Linda: Sure. To follow up on some of Frida’s points, you know, absolutely the research, the data, and the evidence – they lay the foundations for understanding the inequalities and how we can reverse them. But you need a lot more to really see this as a real equalizing force.
I sometimes think what happens is we forget that it’s people who design the research, people who write up the results, and who decide on the policies – they all have inherent biases as well. We haven’t even asked the women in the communities what they want and how they view things. So, I think that definitely, we’re in the right direction when we focus on that. But there are a few more ingredients that go into it.
If I can just give a quick example of one project where I think the pieces came together in my work. In 2018, I was part of a team that did an agenda audit of all of the financial institutions that our central bank, The Bank of Zambia, regulates. It was your commercial banks, building societies, and digital financial service providers. And really, they wanted to find out, first of all, do these institutions even collect data disaggregated by sex? Can we even track the extent of their problem? Do they have gender-related strategies? How many men and women work are in the financial sector at different levels?
So, what that did was really clarify the extent of the problem, and some of the results were absolutely surprising even for people who had worked in the space for a while. For example, we found out that the financial sector is largely male-dominated, especially at the board level and senior and middle management levels. At the junior levels, there is more of a balance. But certainly, at the senior levels there are huge imbalances across the board. And women had better repayment behaviors. Women were paying back the loans, but men had far more unsecured loans. But, there was a lack of gender-focused products and services. It just wasn’t happening in these financial institutions.

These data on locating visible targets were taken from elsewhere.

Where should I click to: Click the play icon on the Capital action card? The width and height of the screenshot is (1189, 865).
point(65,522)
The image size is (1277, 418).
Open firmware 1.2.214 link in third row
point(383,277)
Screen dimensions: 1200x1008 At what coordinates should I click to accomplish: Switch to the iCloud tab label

But why it worked is because we had the commitment of the regulator and the leadership. They were fully bought into it, and they had a long-term outlook. They were thinking, well, let’s get the information clear. And then let’s develop a framework, which is what they’ve done, to standardize how we can collect the data and really track this issue. So we had champions at the top who were willing to see this, not just as a report that collects dust, but something that really changes the way that they – as a regulator – track and understand the issue over time.
Emily: That’s so interesting. And I have a quick follow up question, and then I want to move to Divya because you’ve also done so much work in this space, and it will be interesting to hear it through the lens of working in India and some of the dynamics there.

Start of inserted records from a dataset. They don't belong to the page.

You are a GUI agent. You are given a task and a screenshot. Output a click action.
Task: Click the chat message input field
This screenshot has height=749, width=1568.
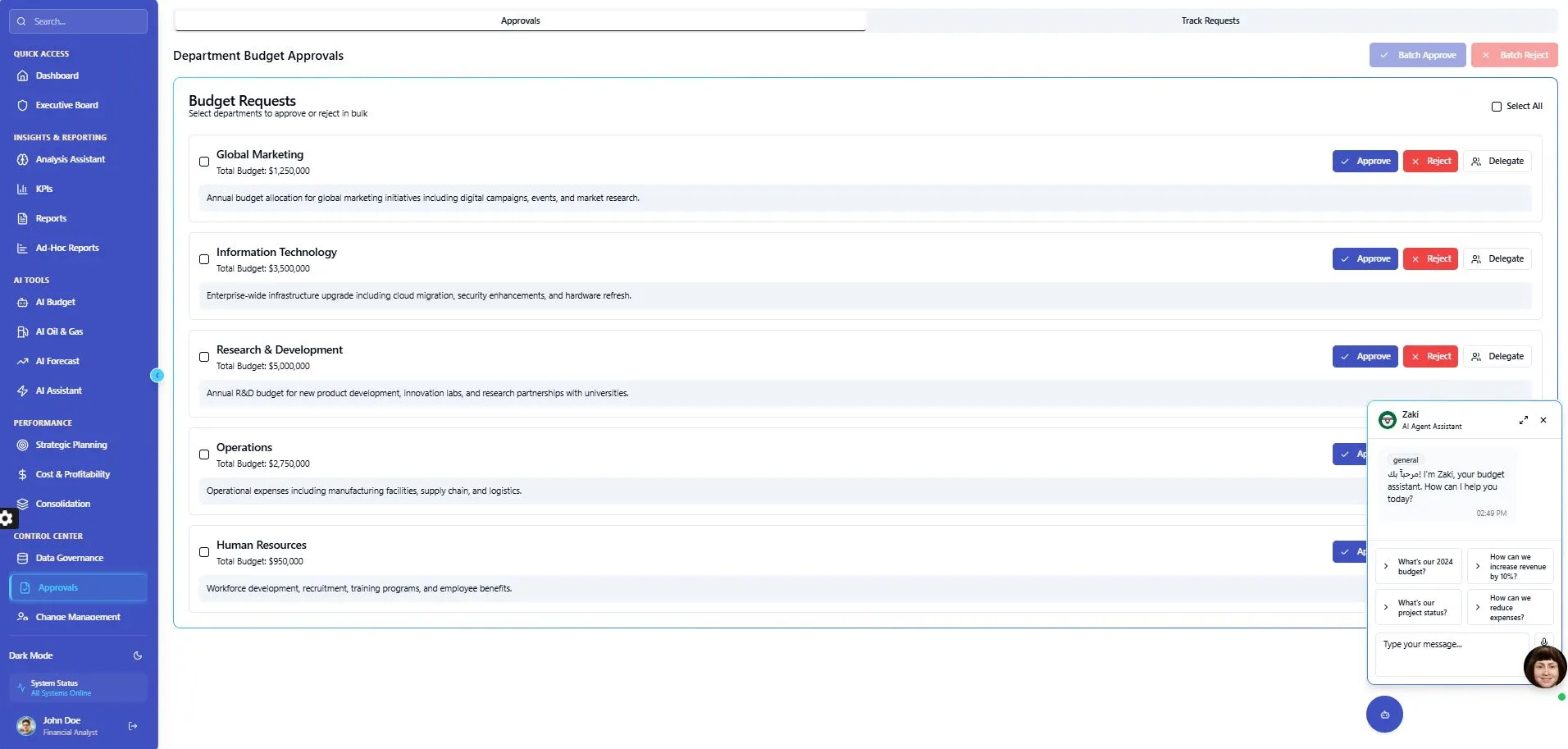click(x=1450, y=654)
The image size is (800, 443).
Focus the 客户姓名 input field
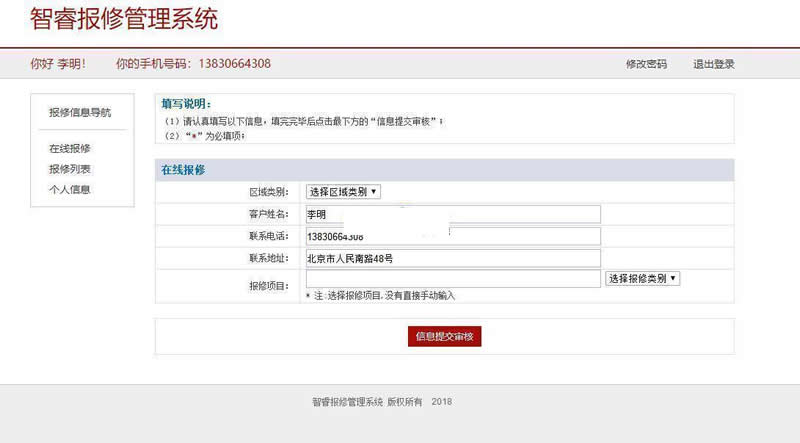click(x=452, y=214)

But Linda, I’m curious if you could speak a little more about why those leaders were so bought into figuring this out in this instance. What do you think was their core motivation for taking on this project, but then very much internalizing and being willing to look honestly at the results and suggest changes?
Linda: Part of it is the policy that we had a financial sector development plan that talked about these issues. So, it was clear that these were the priorities of the government. Part of it was just having champions at very high positions who were willing to use their position and champion the cause and really stick with it.
But what I’ve also seen is there’s definitely a ripple effect. It’s almost like these types of successful studies feed into each other. And we’ve had similar studies around pensions and insurance authorities and among other areas as well. So that is, the success that you see when you have leaders who really are willing to voice the importance of these issues and how to ensure that they stay in the spotlight.
Emily: It’s really interesting and such a fascinating example to look at all of the contributing factors.
Divya, I’m going to turn to you. I know there are a lot of entry points here.
Divya: It’s really fascinating, you know, to hear what everybody’s saying, and it really resonates. Data and evidence are useful to shine the light on what the problem is and also quantify it.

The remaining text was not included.